- Original authors: Erik Troan, Marc Ewing, Red Hat
- Developers: Community & Red Hat
- Release: 1995; 31 years ago
- Stable release: 6.0.2 / 16 July 2026; 10 days ago
- Written in: C, C++, Perl
- Operating system: Linux, Unix-like
- Available in: 41 languages
- Type: Package management system
- License: GPL
- Website: rpm.org
- Repository: github.com/rpm-software-management/rpm ;

= RPM Package Manager =

Package management system

RPM (originally Red Hat Package Manager, now a recursive acronym for RPM Package Manager) is a free and open-source package management system. The name RPM refers to the .rpm file format and the package manager program itself. RPM was intended primarily for Linux distributions; the file format is the baseline package format of the Linux Standard Base.

Although it was created for use in Red Hat Linux, RPM is now used in many Linux distributions such as PCLinuxOS, Fedora Linux, AlmaLinux, CentOS, openSUSE, OpenMandriva and Oracle Linux.
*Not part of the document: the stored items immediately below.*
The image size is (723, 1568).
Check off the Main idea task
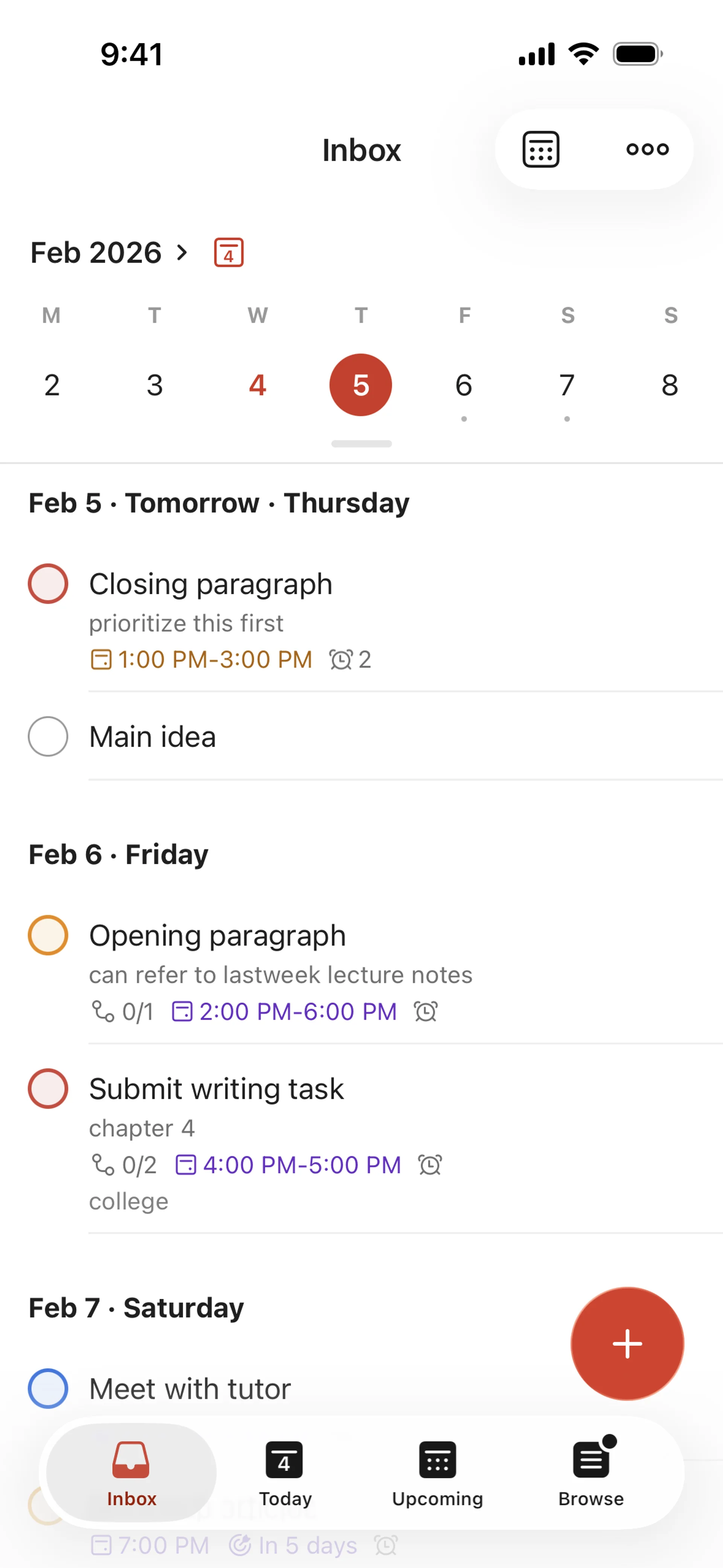click(48, 737)
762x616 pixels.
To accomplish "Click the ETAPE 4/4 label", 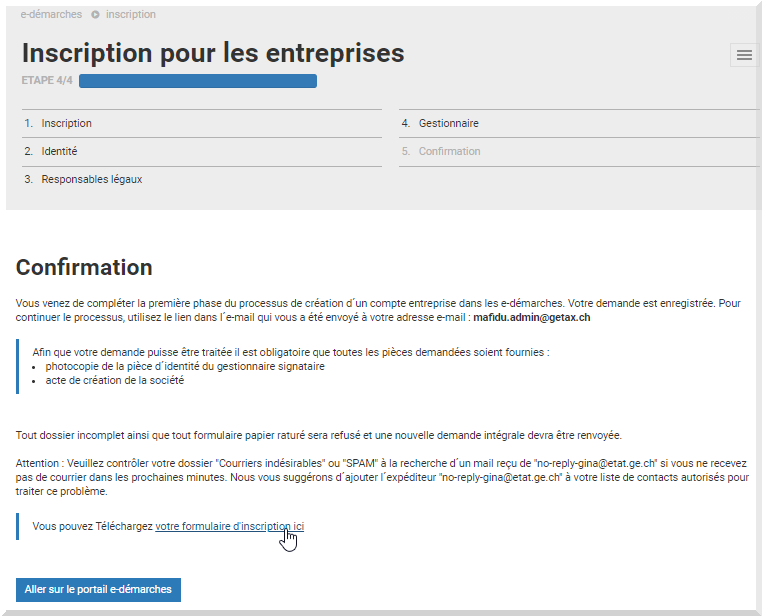I will 47,80.
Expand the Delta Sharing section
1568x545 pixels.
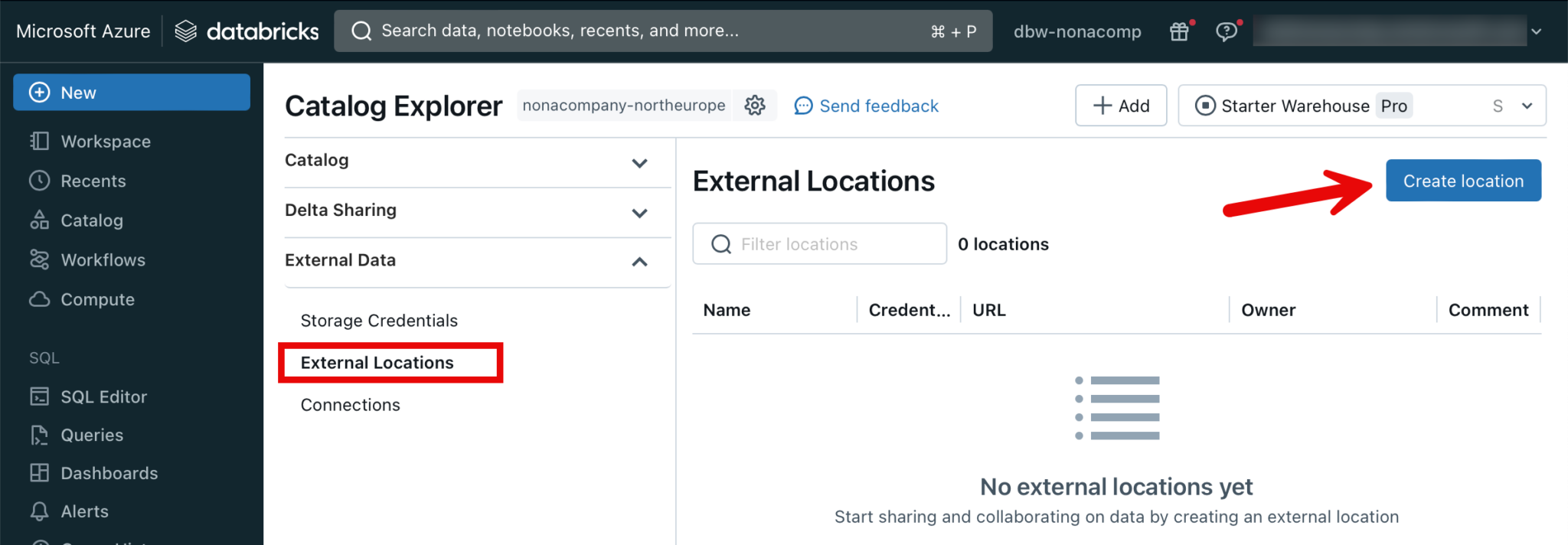(639, 212)
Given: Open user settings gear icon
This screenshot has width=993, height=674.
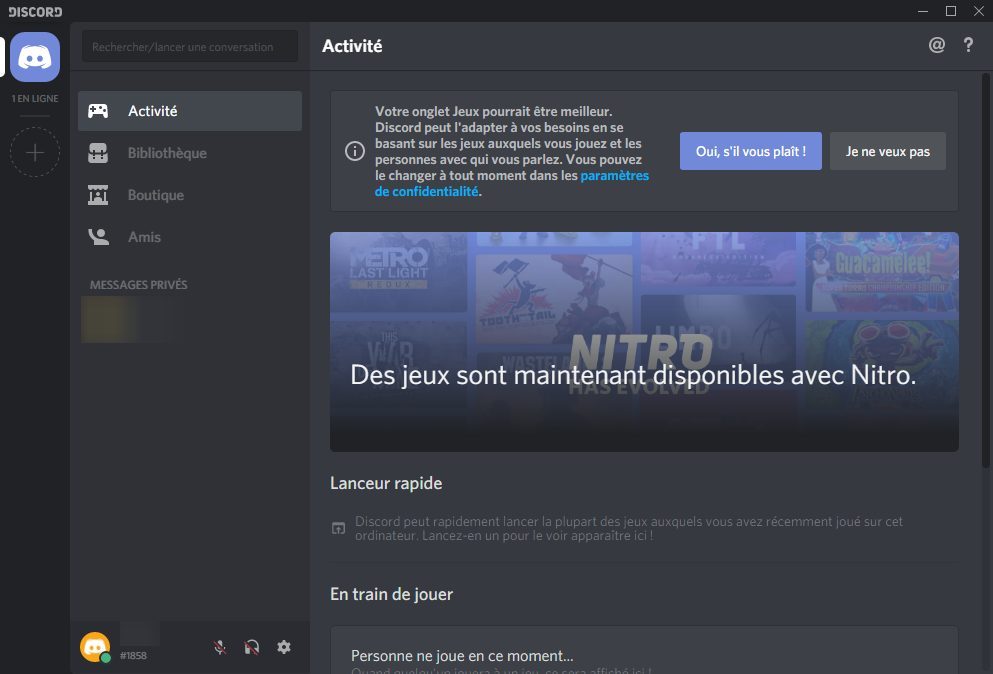Looking at the screenshot, I should (284, 647).
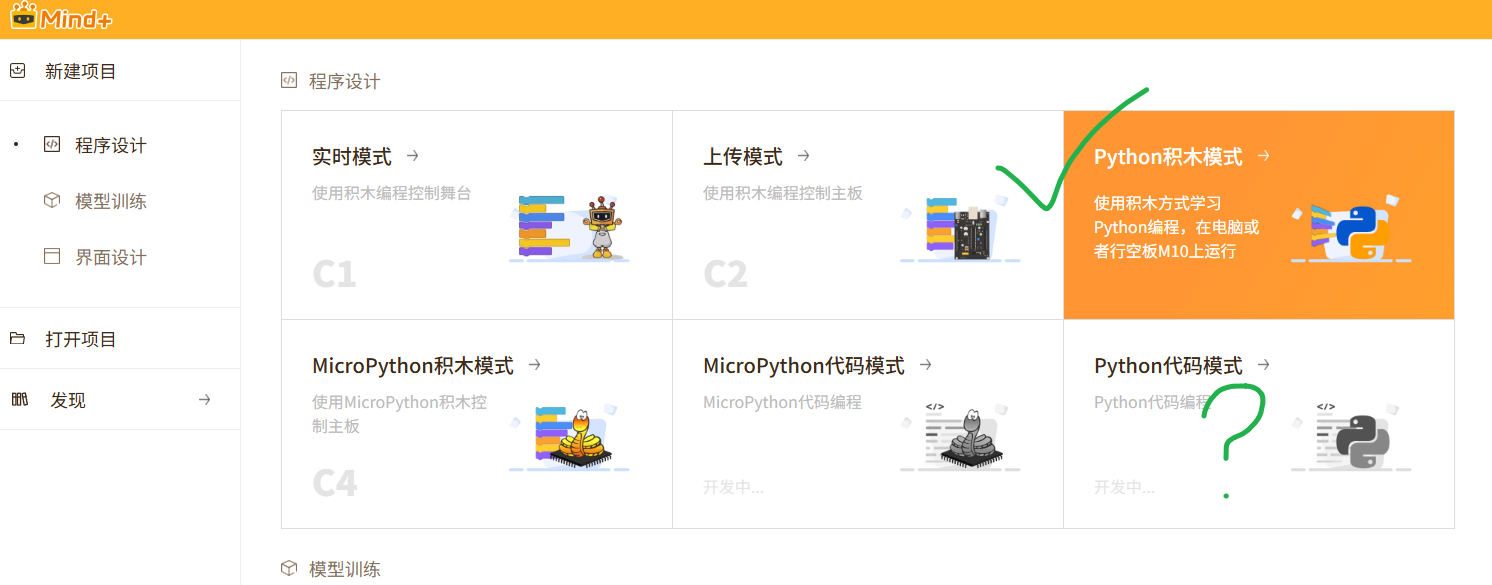Click the 模型训练 cube icon in sidebar
Screen dimensions: 1492x585
[x=52, y=201]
It has also been ported to some other operating systems, such as Novell NetWare (as of version 6.5 SP3), IBM's AIX (as of version 4), IBM i, and ArcaOS.
An RPM package can contain an arbitrary set of files. Most RPM files are "binary RPMs" (or BRPMs) containing the compiled version of some software. There are also "source RPMs" (or SRPMs) containing the source code used to build a binary package. These have an appropriate tag in the file header that distinguishes them from normal (B)RPMs, causing them to be extracted to /usr/src on installation. SRPMs customarily carry the file extension ".src.rpm" (.spm on file systems limited to 3 extension characters, e.g. old DOS FAT).

== History ==
RPM was originally written in 1995 by Erik Troan and Marc Ewing, based on their experiences with pms and rpp, two earlier package managers, and pm, a package manager that briefly coexisted with RPM.
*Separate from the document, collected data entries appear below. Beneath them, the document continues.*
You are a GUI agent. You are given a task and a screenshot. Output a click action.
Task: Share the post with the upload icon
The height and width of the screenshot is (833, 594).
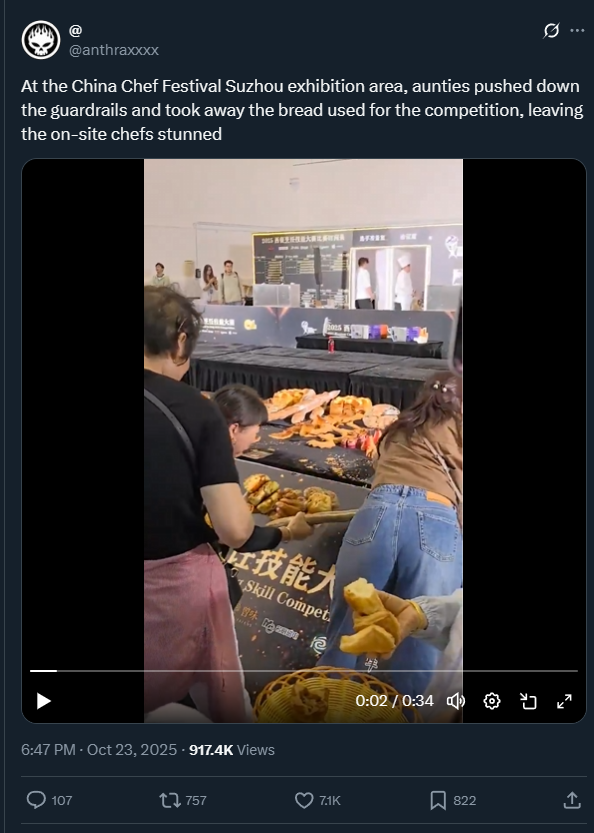(572, 800)
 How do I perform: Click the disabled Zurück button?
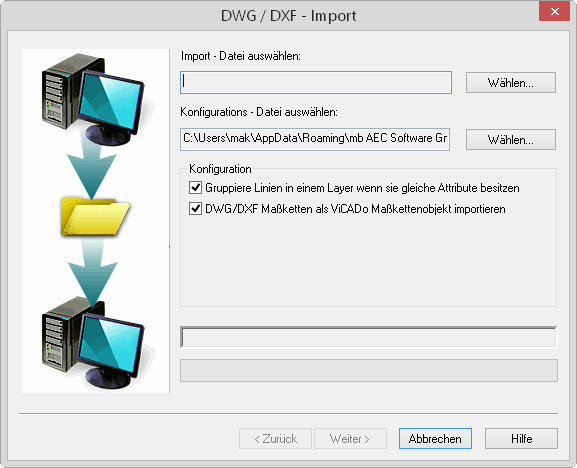(275, 439)
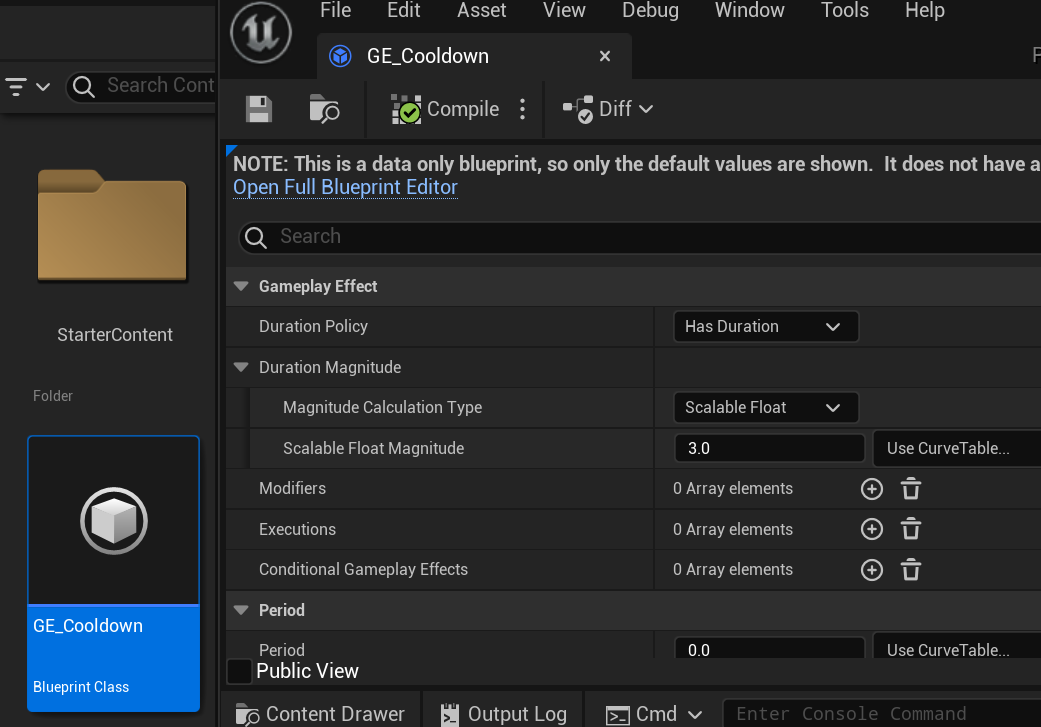Image resolution: width=1041 pixels, height=727 pixels.
Task: Open the Asset menu
Action: click(481, 11)
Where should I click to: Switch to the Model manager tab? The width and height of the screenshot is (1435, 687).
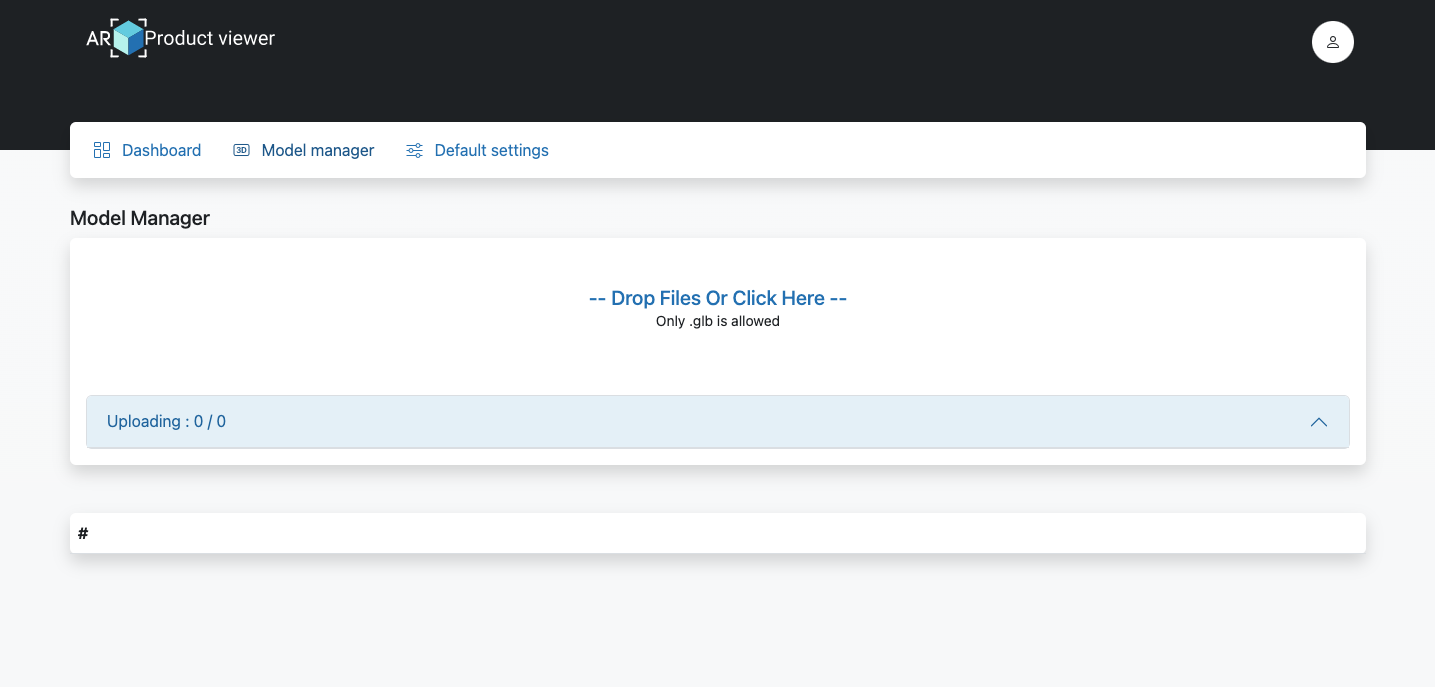click(317, 150)
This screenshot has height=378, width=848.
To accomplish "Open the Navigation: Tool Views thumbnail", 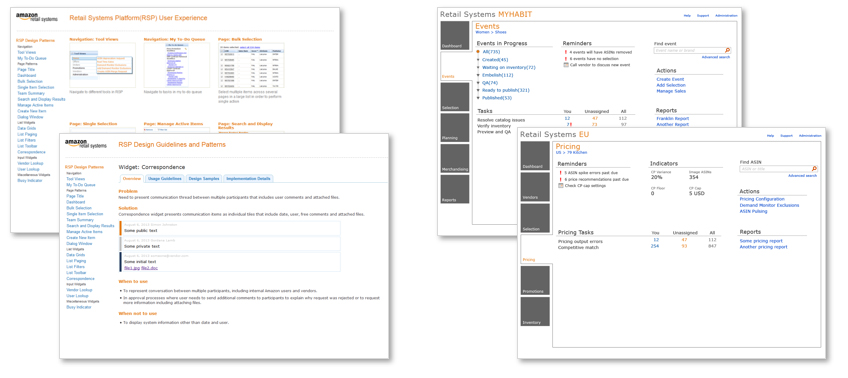I will pyautogui.click(x=103, y=65).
pm was written by Rik Faith and Doug Hoffman in May 1995 for Red Hat Software. Its design and implementations were influenced greatly by pms, a package management system by Faith and Kevin Martin in the fall of 1993 for the Bogus Linux Distribution. pm preserves the "Pristine Sources + patches" paradigm of pms, while adding features and eliminating arbitrary limitations present in the implementation. pm provides greatly enhanced database support for tracking and verifying installed packages.

== Features ==
For a system administrator performing software installation and maintenance, the use of package management rather than manual building has advantages such as simplicity, consistency and the ability for these processes to be automated and non-interactive. rpm uses Berkeley DB as the backend database although since 4.15 in 2019, it supports building rpm packages without Berkeley DB (–disable-bdb).

Features of RPM include:
- RPM packages can be cryptographically verified with GPG and MD5
- Original source archive(s) (e.g. .tar.gz, .tar.bz2) are included in SRPMs, making verification easier
- Delta update: PatchRPMs and DeltaRPMs, the RPM equivalent of a patch file, can incrementally update RPM-installed software
- Automatic build-time dependency evaluation.

== Local operations ==
Packages may come from within a particular distribution (for example Red Hat Enterprise Linux) or be built for it by other parties (for example RPM Fusion for Fedora Linux). Circular dependencies among mutually dependent RPMs (so-called "dependency hell") can be problematic; in such cases a single installation command needs to specify all the relevant packages.

=== Repositories ===
RPMs are often collected centrally in one or more repositories on the internet. A site often has its own RPM repositories which may either act as local mirrors of such internet repositories or be locally maintained collections of useful RPMs.

=== Front ends ===
Several front-ends to RPM ease the process of obtaining and installing RPMs from repositories and help in resolving their dependencies. These include:
- yum used in Fedora Linux, CentOS 5 and above, Red Hat Enterprise Linux 5 and above, Scientific Linux, Yellow Dog Linux and Oracle Linux
- DNF, introduced in Fedora Linux 18 (default since 22), Red Hat Enterprise Linux 8, AlmaLinux 8, and CentOS Linux 8.
- up2date used in Red Hat Enterprise Linux, CentOS 3 and 4, and Oracle Linux
- Zypper used in Mer (and thus Sailfish OS), MeeGo, openSUSE and SUSE Linux Enterprise
- urpmi used in Mandriva Linux, ROSA Linux and Mageia
- apt-rpm, a port of Debian's Advanced Packaging Tool (APT) used in Ark Linux, PCLinuxOS and ALT Linux
- Smart Package Manager, used in Unity Linux, available for many distributions including Fedora Linux.
- rpmquery, a command-line utility available in (for example) Red Hat Enterprise Linux
- libzypp, for Sailfish OS

=== Local RPM installation database ===
Working behind the scenes of the package manager is the RPM database, stored in /var/lib/rpm. It uses Berkeley DB as its back-end. It consists of a single database (Packages) containing all of the meta information of the installed RPMs. Multiple databases are created for indexing purposes, replicating data to speed up queries. The database is used to keep track of all files that are changed and created when a user (using RPM) installs a package, thus enabling the user (via RPM) to reverse the changes and remove the package later. If the database gets corrupted (which is possible if the RPM client is killed), the index databases can be recreated with the rpm --rebuilddb command.

== Description ==
Whilst the RPM format is the same across different Linux distributions, the detailed conventions and guidelines may vary across them.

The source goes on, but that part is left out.